The following statement was released by Jim Kirkland, Vice President and General Counsel of Trimble, a founding member of the Coalition to Save Our GPS, in response to prepared testimony by LightSquared Executive Vice President Jeff Carlisle for a hearing yesterday of the House Small Business Committee:
“LightSquared’s continued attempts to deny responsibility for the interference caused by its proposed new terrestrial use of satellite spectrum are unfounded and self-serving. LightSquared is now trying to cover for the fact that its proposed operations will interfere with hundreds of thousands of high-precision receivers used by critical government users, farmers, and small businesses, and that its proposed technical fixes will not work for these receivers. These statements also attempt to cover for the fact that it doesn’t have the money to pay the real costs of implementing its plans, so it needs to shift these costs to GPS manufacturers.

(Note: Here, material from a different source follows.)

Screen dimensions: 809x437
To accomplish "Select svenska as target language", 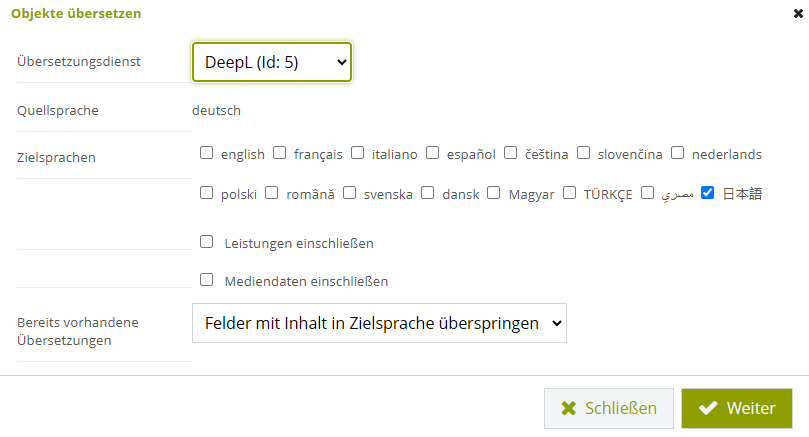I will tap(349, 192).
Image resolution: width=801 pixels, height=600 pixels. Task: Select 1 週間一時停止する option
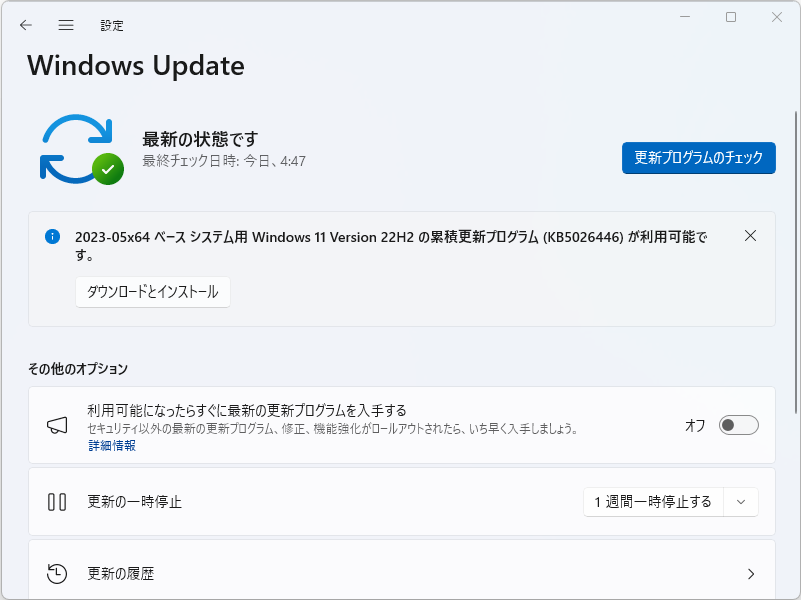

“The FCC has made clear that LightSquared will not be permitted to commence operations until it has demonstrated that all interference issues have been resolved, and did not make an exception for high-precision receivers. In fact, the reason high-precision receivers suffer interference that LightSquared can’t solve is that they were designed to take advantage of commercial satellite services LightSquared, its predecessors, and Inmarsat have offered that are used to improve the precision of these receivers. LightSquared’s claim that GPS manufacturers were on notice of its proposed terrestrial use of satellite spectrum is also false, since it was only authorized to provide limited fill-in services prior to 2011. For LightSquared to claim that its interference to high-precision receivers is somehow the fault of GPS manufacturers, warranting a ‘recall,’ has no basis in fact, law or prior FCC decisions. To the contrary, the FCC has consistently held that transition costs must be borne by the party proposing a new use, not prior spectrum users who acted in good faith reliance on prior decisions, as the GPS industry did here.”